# Task prompt
What is needed is a verbatim copy of all the records.

# Data under study
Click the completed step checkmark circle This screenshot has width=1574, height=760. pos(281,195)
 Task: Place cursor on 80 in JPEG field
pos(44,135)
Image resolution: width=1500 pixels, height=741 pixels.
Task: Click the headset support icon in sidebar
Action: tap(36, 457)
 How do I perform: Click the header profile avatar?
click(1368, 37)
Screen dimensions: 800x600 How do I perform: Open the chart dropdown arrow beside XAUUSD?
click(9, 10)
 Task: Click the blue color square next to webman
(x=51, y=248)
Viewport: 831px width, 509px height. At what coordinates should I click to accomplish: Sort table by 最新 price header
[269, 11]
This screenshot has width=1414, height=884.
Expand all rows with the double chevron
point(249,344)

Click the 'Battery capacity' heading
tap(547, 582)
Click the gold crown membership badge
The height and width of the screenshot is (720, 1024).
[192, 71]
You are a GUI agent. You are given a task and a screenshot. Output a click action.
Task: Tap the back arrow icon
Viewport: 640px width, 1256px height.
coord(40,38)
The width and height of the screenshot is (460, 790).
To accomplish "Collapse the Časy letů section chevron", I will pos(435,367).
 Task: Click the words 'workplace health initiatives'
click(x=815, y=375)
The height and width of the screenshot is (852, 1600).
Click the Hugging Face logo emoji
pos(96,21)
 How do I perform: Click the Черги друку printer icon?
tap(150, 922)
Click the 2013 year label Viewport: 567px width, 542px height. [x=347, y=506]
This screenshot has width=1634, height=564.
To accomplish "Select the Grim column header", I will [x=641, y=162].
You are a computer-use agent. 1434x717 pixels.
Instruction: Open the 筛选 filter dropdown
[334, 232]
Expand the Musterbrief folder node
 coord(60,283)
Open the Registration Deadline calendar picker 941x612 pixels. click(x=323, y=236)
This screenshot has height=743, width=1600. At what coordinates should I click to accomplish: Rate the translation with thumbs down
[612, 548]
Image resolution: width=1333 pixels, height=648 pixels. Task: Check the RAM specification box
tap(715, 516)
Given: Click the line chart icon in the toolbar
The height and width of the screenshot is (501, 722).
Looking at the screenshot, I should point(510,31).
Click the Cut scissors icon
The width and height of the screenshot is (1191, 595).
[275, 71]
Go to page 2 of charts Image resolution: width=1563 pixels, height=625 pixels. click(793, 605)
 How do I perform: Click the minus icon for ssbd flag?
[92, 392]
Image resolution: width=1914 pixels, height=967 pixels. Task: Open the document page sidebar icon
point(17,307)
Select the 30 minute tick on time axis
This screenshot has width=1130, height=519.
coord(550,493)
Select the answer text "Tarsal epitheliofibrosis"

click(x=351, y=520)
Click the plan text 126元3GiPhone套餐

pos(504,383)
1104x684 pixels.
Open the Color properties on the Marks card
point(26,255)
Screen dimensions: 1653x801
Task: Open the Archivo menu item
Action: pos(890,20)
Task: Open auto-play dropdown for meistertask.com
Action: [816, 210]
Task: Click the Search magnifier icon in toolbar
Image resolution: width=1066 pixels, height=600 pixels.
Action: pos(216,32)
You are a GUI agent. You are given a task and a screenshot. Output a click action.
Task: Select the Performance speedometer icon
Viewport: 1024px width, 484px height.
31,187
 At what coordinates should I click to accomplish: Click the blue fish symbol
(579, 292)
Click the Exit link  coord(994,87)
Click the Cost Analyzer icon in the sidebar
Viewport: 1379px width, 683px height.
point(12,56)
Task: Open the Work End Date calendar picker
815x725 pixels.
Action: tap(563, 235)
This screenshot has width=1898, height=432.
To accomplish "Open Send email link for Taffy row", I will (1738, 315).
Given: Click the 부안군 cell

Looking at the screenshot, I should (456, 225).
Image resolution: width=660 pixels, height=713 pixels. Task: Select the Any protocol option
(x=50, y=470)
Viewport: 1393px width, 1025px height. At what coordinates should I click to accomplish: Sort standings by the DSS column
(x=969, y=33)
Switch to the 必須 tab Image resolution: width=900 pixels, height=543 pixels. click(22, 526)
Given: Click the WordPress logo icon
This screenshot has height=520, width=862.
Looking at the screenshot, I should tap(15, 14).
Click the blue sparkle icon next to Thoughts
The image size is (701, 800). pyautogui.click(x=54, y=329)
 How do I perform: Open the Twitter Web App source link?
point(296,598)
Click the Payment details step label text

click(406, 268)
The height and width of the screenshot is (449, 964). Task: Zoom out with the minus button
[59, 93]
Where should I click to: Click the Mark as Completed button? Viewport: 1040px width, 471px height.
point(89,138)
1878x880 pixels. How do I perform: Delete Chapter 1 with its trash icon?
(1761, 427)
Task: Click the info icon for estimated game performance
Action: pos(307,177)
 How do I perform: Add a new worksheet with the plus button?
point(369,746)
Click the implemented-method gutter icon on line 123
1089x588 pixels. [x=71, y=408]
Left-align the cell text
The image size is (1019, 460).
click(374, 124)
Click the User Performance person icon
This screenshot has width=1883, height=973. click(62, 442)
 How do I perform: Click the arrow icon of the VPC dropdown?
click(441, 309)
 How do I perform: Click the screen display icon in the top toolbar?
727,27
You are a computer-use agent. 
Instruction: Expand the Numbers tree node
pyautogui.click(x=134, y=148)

# Answer to the problem
Click the completed step checkmark circle This screenshot has width=1574, height=760. pos(281,195)
 Task: Place cursor on 80 in JPEG field
pos(44,135)
Image resolution: width=1500 pixels, height=741 pixels.
Task: Click the headset support icon in sidebar
Action: tap(36, 457)
 How do I perform: Click the header profile avatar?
click(1368, 37)
Screen dimensions: 800x600 How do I perform: Open the chart dropdown arrow beside XAUUSD?
click(9, 10)
 Task: Click the blue color square next to webman
(x=51, y=248)
Viewport: 831px width, 509px height. At what coordinates should I click to accomplish: Sort table by 最新 price header
[269, 11]
This screenshot has width=1414, height=884.
Expand all rows with the double chevron
point(249,344)

Click the 'Battery capacity' heading
tap(547, 582)
Click the gold crown membership badge
The height and width of the screenshot is (720, 1024).
[192, 71]
You are a GUI agent. You are given a task and a screenshot. Output a click action.
Task: Tap the back arrow icon
Viewport: 640px width, 1256px height.
coord(40,38)
The width and height of the screenshot is (460, 790).
To accomplish "Collapse the Časy letů section chevron", I will pos(435,367).
 Task: Click the words 'workplace health initiatives'
click(x=815, y=375)
The height and width of the screenshot is (852, 1600).
Click the Hugging Face logo emoji
pos(96,21)
 How do I perform: Click the Черги друку printer icon?
tap(150, 922)
Click the 2013 year label Viewport: 567px width, 542px height. [x=347, y=506]
This screenshot has width=1634, height=564.
To accomplish "Select the Grim column header", I will [x=641, y=162].
You are a computer-use agent. 1434x717 pixels.
Instruction: Open the 筛选 filter dropdown
[334, 232]
Expand the Musterbrief folder node
 coord(60,283)
Open the Registration Deadline calendar picker 941x612 pixels. click(x=323, y=236)
This screenshot has height=743, width=1600. At what coordinates should I click to accomplish: Rate the translation with thumbs down
[612, 548]
Image resolution: width=1333 pixels, height=648 pixels. Task: Check the RAM specification box
tap(715, 516)
Given: Click the line chart icon in the toolbar
The height and width of the screenshot is (501, 722).
Looking at the screenshot, I should point(510,31).
Click the Cut scissors icon
The width and height of the screenshot is (1191, 595).
[275, 71]
Go to page 2 of charts Image resolution: width=1563 pixels, height=625 pixels. click(793, 605)
 How do I perform: Click the minus icon for ssbd flag?
[92, 392]
Image resolution: width=1914 pixels, height=967 pixels. Task: Open the document page sidebar icon
point(17,307)
Select the 30 minute tick on time axis
This screenshot has width=1130, height=519.
coord(550,493)
Select the answer text "Tarsal epitheliofibrosis"

click(x=351, y=520)
Click the plan text 126元3GiPhone套餐

pos(504,383)
1104x684 pixels.
Open the Color properties on the Marks card
point(26,255)
Screen dimensions: 1653x801
Task: Open the Archivo menu item
Action: pos(890,20)
Task: Open auto-play dropdown for meistertask.com
Action: [816, 210]
Task: Click the Search magnifier icon in toolbar
Image resolution: width=1066 pixels, height=600 pixels.
Action: pos(216,32)
You are a GUI agent. You are given a task and a screenshot. Output a click action.
Task: Select the Performance speedometer icon
Viewport: 1024px width, 484px height.
31,187
 At what coordinates should I click to accomplish: Click the blue fish symbol
(579, 292)
Click the Exit link  coord(994,87)
Click the Cost Analyzer icon in the sidebar
Viewport: 1379px width, 683px height.
point(12,56)
Task: Open the Work End Date calendar picker
815x725 pixels.
Action: tap(563, 235)
This screenshot has width=1898, height=432.
To accomplish "Open Send email link for Taffy row", I will (1738, 315).
Given: Click the 부안군 cell

Looking at the screenshot, I should (456, 225).
Image resolution: width=660 pixels, height=713 pixels. Task: Select the Any protocol option
(x=50, y=470)
Viewport: 1393px width, 1025px height. At what coordinates should I click to accomplish: Sort standings by the DSS column
(x=969, y=33)
Switch to the 必須 tab Image resolution: width=900 pixels, height=543 pixels. click(22, 526)
Given: Click the WordPress logo icon
This screenshot has height=520, width=862.
Looking at the screenshot, I should tap(15, 14).
Click the blue sparkle icon next to Thoughts
The image size is (701, 800). pyautogui.click(x=54, y=329)
 How do I perform: Open the Twitter Web App source link?
point(296,598)
Click the Payment details step label text

click(406, 268)
The height and width of the screenshot is (449, 964). Task: Zoom out with the minus button
[59, 93]
Where should I click to: Click the Mark as Completed button? Viewport: 1040px width, 471px height.
point(89,138)
1878x880 pixels. How do I perform: Delete Chapter 1 with its trash icon?
(1761, 427)
Task: Click the info icon for estimated game performance
Action: pos(307,177)
 How do I perform: Add a new worksheet with the plus button?
point(369,746)
Click the implemented-method gutter icon on line 123
1089x588 pixels. [x=71, y=408]
Left-align the cell text
The image size is (1019, 460).
click(374, 124)
Click the User Performance person icon
This screenshot has width=1883, height=973. click(62, 442)
 How do I perform: Click the arrow icon of the VPC dropdown?
click(441, 309)
 How do I perform: Click the screen display icon in the top toolbar?
727,27
You are a computer-use agent. 
Instruction: Expand the Numbers tree node
pyautogui.click(x=134, y=148)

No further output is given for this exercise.